• [TASK REQUIREMENTS] In the material below, find the line that contains "Task: Switch to the Function Library tab" and the line that contains "Given: Open the help question mark menu", then write out exactly those two lines and everything between them.

• [RECORDS SUPPLIED]
== Segment start ==

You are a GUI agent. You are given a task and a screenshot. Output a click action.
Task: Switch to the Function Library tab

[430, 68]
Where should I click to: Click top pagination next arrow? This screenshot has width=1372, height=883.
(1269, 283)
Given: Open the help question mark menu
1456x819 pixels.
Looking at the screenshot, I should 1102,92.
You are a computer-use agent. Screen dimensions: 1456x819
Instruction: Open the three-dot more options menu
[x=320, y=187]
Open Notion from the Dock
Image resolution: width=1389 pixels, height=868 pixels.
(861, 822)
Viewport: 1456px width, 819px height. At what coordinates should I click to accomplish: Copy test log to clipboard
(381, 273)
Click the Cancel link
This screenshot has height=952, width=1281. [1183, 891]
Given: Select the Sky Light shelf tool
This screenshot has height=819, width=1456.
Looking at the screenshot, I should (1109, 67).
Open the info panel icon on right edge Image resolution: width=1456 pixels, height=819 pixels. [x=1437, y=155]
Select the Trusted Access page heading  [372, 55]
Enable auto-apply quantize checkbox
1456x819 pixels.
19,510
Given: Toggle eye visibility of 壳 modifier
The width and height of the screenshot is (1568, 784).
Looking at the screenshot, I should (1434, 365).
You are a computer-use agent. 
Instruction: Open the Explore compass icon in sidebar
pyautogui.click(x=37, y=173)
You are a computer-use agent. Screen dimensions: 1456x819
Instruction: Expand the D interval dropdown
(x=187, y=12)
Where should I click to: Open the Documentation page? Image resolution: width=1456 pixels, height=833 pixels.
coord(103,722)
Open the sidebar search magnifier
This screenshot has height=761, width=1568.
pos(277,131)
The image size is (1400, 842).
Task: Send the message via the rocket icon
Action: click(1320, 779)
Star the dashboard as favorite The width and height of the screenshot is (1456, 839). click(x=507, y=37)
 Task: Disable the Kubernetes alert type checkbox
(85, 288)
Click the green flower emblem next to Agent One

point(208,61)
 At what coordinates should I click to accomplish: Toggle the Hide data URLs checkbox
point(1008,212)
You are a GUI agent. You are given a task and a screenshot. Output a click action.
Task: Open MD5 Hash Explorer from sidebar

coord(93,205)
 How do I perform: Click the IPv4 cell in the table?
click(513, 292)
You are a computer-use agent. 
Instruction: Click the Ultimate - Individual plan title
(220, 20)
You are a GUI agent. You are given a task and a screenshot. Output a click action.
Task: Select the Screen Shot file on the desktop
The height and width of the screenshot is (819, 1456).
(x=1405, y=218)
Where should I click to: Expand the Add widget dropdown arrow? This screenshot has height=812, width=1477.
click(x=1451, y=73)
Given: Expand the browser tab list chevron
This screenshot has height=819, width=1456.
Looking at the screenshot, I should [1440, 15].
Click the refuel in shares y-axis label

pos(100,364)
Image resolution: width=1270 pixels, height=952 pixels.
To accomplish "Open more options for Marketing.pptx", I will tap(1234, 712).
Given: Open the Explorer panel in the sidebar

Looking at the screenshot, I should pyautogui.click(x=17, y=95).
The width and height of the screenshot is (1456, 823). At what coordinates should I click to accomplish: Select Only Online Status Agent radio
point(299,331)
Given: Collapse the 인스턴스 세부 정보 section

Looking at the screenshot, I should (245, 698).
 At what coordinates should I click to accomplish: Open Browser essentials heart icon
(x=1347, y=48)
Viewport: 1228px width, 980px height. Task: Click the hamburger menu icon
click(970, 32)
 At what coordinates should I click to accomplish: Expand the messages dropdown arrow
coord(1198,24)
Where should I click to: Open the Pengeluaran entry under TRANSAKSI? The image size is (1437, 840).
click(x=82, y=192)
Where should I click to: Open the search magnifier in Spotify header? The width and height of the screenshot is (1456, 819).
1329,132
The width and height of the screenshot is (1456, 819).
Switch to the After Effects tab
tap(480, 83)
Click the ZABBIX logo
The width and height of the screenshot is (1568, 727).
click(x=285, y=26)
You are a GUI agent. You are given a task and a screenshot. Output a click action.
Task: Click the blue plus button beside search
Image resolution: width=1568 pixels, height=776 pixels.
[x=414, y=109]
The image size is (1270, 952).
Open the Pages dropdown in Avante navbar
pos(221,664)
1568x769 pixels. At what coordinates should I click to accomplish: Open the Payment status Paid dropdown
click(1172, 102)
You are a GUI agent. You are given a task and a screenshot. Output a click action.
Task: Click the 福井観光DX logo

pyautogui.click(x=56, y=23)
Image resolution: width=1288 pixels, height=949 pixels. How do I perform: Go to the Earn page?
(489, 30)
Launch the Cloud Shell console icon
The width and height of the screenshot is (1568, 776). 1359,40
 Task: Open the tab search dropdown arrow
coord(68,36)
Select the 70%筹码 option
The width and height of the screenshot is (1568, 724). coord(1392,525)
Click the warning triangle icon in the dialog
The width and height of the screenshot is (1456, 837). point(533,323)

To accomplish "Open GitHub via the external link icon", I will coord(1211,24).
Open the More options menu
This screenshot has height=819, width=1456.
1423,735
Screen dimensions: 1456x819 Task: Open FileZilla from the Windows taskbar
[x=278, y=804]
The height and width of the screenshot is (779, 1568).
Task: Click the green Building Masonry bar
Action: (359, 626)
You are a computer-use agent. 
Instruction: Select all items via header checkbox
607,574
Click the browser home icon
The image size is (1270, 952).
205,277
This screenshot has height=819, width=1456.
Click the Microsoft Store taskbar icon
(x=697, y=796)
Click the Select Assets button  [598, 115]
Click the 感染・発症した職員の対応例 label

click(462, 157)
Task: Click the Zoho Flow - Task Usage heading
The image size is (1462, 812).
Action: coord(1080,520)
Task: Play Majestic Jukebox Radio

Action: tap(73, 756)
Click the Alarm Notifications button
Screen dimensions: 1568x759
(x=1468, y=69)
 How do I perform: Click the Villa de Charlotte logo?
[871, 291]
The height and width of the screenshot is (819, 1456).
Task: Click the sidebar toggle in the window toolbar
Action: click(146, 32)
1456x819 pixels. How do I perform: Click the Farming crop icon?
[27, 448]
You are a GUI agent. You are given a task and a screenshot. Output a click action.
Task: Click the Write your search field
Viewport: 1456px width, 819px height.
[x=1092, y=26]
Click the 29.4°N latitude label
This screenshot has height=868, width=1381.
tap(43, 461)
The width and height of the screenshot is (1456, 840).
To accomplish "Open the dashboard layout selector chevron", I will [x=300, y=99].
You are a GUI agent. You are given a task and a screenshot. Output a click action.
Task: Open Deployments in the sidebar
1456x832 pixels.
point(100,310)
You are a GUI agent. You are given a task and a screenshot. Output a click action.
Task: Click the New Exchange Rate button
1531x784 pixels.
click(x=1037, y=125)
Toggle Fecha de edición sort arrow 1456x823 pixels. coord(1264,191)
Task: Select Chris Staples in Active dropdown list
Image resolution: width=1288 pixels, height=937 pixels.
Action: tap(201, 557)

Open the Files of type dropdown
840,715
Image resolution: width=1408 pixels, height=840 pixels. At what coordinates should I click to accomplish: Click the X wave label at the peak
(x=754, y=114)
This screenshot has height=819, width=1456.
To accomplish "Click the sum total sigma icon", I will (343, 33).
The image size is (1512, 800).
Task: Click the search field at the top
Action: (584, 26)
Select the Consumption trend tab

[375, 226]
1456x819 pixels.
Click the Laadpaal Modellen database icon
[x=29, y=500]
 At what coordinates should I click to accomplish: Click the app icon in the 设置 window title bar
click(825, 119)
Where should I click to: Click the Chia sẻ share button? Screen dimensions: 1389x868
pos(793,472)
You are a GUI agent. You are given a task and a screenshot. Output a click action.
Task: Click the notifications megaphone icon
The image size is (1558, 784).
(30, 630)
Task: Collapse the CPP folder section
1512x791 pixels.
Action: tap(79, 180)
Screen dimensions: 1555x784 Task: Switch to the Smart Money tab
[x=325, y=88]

== Segment end ==

• [RESULT]
Task: Switch to the Function Library tab

[430, 68]
Where should I click to: Click top pagination next arrow? This screenshot has width=1372, height=883.
(1269, 283)
Given: Open the help question mark menu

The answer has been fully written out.